EXERCISE BRIEF
Your task is to find every line in the records that holds the string "blue" and copy it.

DATA FOR REVIEW

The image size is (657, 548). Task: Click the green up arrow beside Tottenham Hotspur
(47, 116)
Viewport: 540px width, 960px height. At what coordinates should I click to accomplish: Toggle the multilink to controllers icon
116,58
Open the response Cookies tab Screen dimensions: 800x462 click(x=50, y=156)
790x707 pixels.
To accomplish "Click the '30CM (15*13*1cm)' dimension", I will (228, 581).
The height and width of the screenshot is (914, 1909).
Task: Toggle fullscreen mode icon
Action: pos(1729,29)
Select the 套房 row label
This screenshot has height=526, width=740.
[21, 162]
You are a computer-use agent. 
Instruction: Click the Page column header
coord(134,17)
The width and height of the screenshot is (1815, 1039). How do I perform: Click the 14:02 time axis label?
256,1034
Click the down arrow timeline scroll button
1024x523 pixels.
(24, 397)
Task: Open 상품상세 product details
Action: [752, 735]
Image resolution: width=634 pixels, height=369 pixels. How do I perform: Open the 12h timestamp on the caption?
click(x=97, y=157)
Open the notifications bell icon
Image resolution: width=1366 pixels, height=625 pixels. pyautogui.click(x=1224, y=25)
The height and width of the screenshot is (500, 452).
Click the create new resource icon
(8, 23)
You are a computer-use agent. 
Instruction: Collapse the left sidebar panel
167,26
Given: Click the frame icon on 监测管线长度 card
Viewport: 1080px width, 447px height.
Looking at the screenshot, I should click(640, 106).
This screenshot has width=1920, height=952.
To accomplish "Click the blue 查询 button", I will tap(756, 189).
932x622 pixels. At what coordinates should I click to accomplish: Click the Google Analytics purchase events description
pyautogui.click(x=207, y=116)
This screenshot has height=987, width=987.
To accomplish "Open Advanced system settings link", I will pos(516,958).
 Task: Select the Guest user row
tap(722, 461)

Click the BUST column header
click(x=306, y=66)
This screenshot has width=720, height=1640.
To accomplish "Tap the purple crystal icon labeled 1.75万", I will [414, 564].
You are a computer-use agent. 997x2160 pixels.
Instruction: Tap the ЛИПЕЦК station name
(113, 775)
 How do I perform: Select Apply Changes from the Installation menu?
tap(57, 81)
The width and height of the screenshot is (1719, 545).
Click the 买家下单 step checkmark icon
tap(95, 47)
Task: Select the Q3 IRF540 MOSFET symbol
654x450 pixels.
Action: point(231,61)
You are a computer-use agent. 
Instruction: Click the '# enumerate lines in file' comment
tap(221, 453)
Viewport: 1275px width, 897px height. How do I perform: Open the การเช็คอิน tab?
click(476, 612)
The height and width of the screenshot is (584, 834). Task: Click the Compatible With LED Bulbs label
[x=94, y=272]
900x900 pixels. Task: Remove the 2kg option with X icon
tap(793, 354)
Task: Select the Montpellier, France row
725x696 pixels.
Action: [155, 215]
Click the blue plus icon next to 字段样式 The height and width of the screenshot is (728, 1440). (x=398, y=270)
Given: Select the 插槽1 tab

SOLUTION
To accomplish "Click the blue 查询 button", I will tap(756, 189).
Click the blue plus icon next to 字段样式 The height and width of the screenshot is (728, 1440). (x=398, y=270)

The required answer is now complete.